Albert had been born in Manchester, the son of Robert and Annie. The family had moved to 29 Ernest Street, Cheadle, from where Albert had travelled to Stockport to enlist.
On 21 March 1918, the German Army launched a massive offensive against the British lines near the town of St Quentin. They had overwhelming numbers, of the order of 5:1, and over the coming days would drive the British back many miles. The activities of the 11th South Lancashires during the week are chronicled in detail by its commanding officer, Colonel Fenn, in the Battalion's War Diary.
The Battalion had been ordered to withdraw as soon as it became clear that an attack was imminent. This took place during the early morning of the 21st. By 3pm, the strength of the German attack was becoming clear and a further withdrawal was ordered. By 7.30pm, the Colonel was advised that the battalion was to be responsible for its own defence - effectively, they were on their own. They withdrew further to a place known as Aviation Wood and dug in to prepare to be attacked and remained here throughout the 22nd.
Early on the morning of the 23rd, enemy machine gun fire could be heard and units withdrawing said that the whole British line was retreating. No orders were received so the Colonel withdrew the battalion still further. Later in the morning, he was ordered by a General to bring the Battalion back and reoccupy some half-dug trenches along a canal bank. This he did, but was unable to make any contact with units on the right or left of the position. During the afternoon, the enemy was seen, advancing on both sides of them. The South Lancashires again withdrew and were able to make contact with remnants of other units and, together they formed a defensive position on a railway line.
By early morning the next day, then enemy started to shell these positions and, again, troops were advancing on both sides, almost surrounding half the Battalion. They were only able to withdraw in relative safety because of the bravery of a small group of machine gunners who fought a rear guard action until they were killed or captured. Throughout the morning, Albert and his mates would have had to continually fight rear guard actions. By 1pm, the Battalion was withdrawn to reserve positions, where the men would have relative safety for the next two days. By now, they had withdrawn some 50 kilometres.

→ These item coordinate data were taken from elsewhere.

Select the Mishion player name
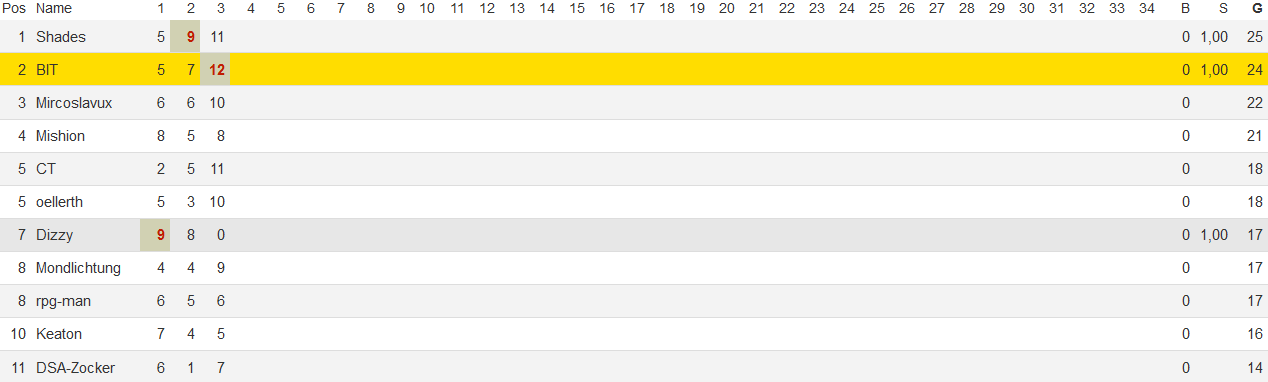 pos(60,136)
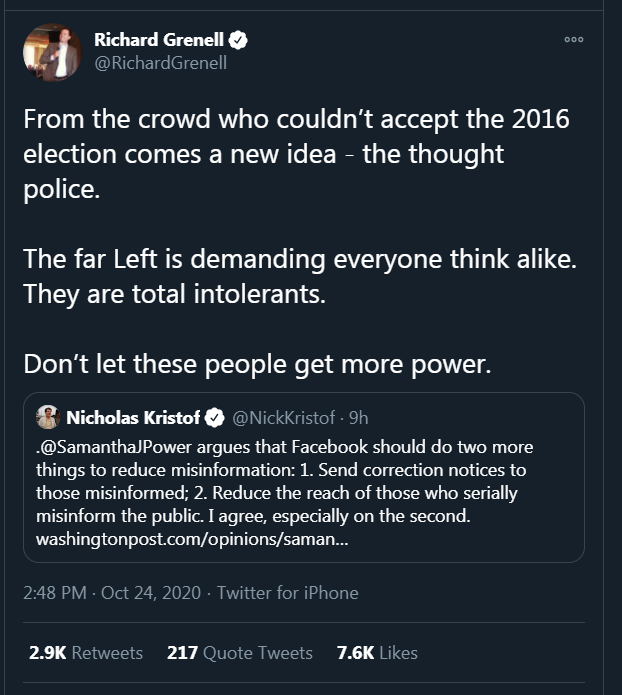The image size is (622, 695).
Task: Click the "Don't let these people" sentence
Action: 258,363
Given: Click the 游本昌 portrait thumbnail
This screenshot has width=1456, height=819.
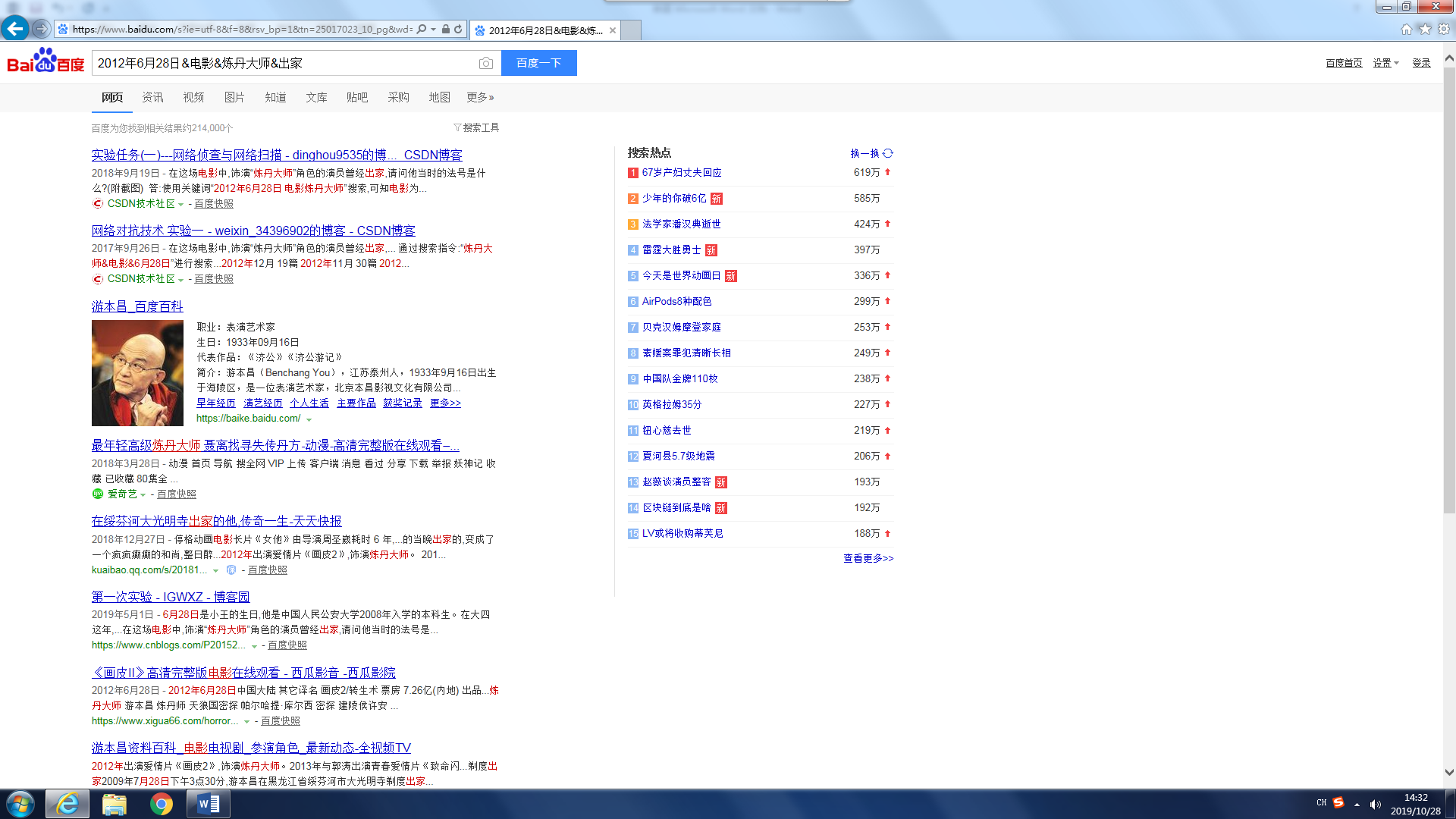Looking at the screenshot, I should point(137,372).
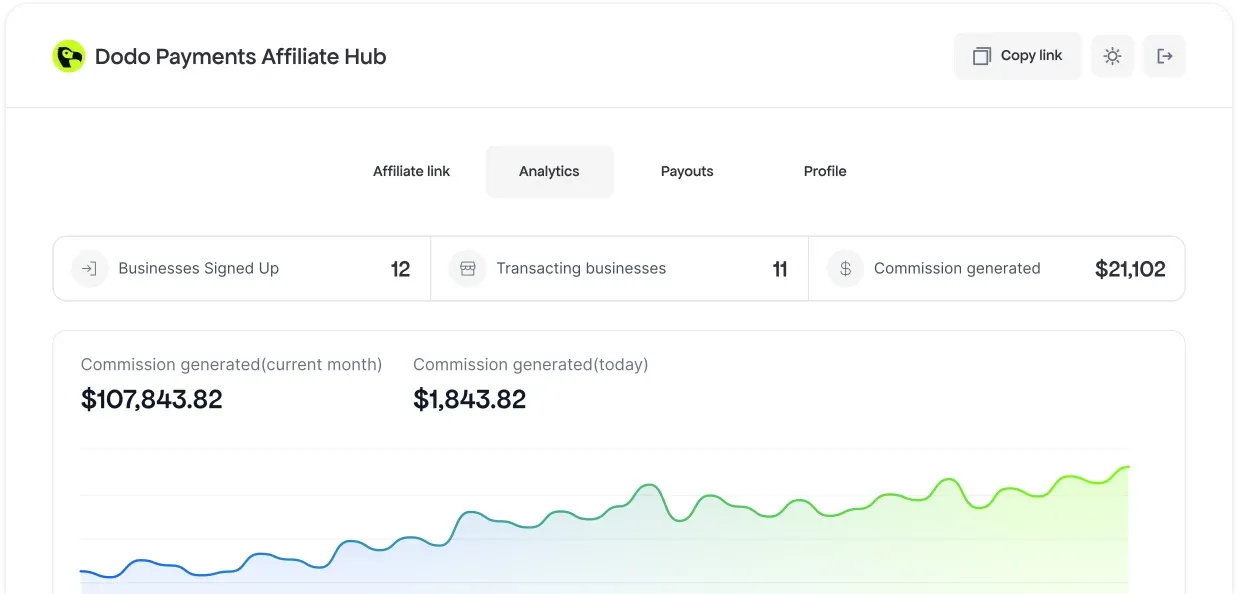Click the $21,102 commission value
1238x594 pixels.
click(1130, 268)
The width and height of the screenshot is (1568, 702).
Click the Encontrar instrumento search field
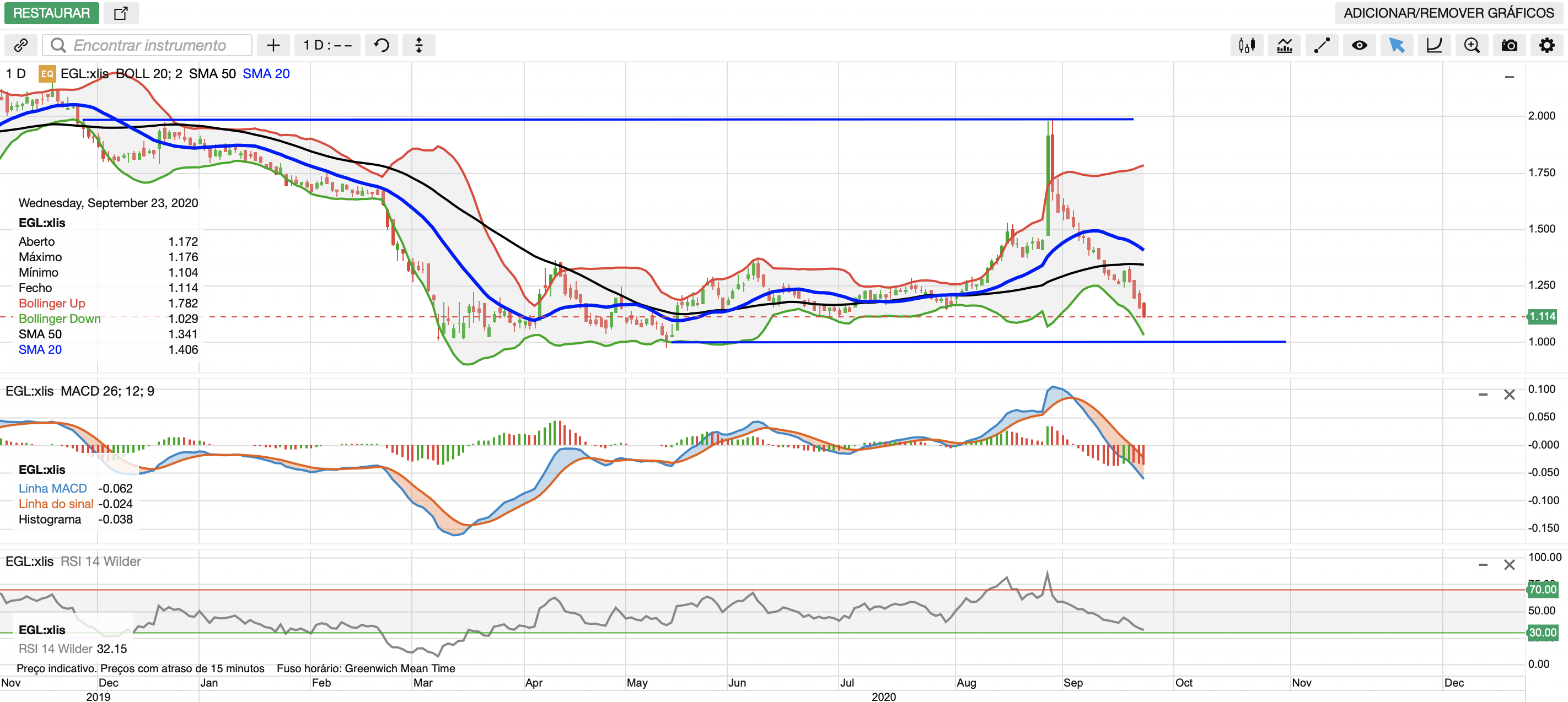coord(149,45)
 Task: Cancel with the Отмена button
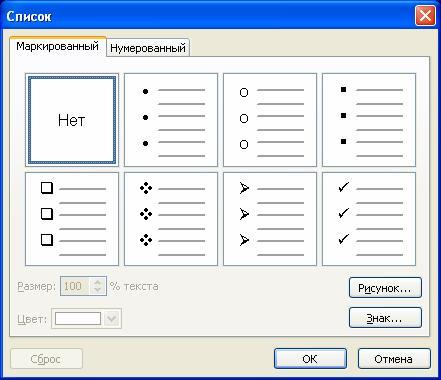[x=394, y=359]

On the 27th, the enemy also reached this position and some units were again withdrawing. Colonel Fenn requested support on his left as the enemy had placed snipers there and could shoot into the Lancashires' positions. Instead, he received orders to also withdraw. They withdrew in conjunction with a neighbouring unit, each giving the other covering fire. At the rendezvous point, Colonel Fenn was met by a Colonel on horseback who told him the order to withdraw have been a mistake. The South Lancs. then went forward again with other units to occupy an old trench. They would hold this position until the following afternoon when they would again be compelled to retreat.
The Stockport Advertiser in its edition of 3 January 1919 carried a message from the family asking if any returning prisoners of war had news of Albert. However, he had not been taken prisoner, but his body was never found and identified and he is commemorated on the Pozieres Memorial to the Missing.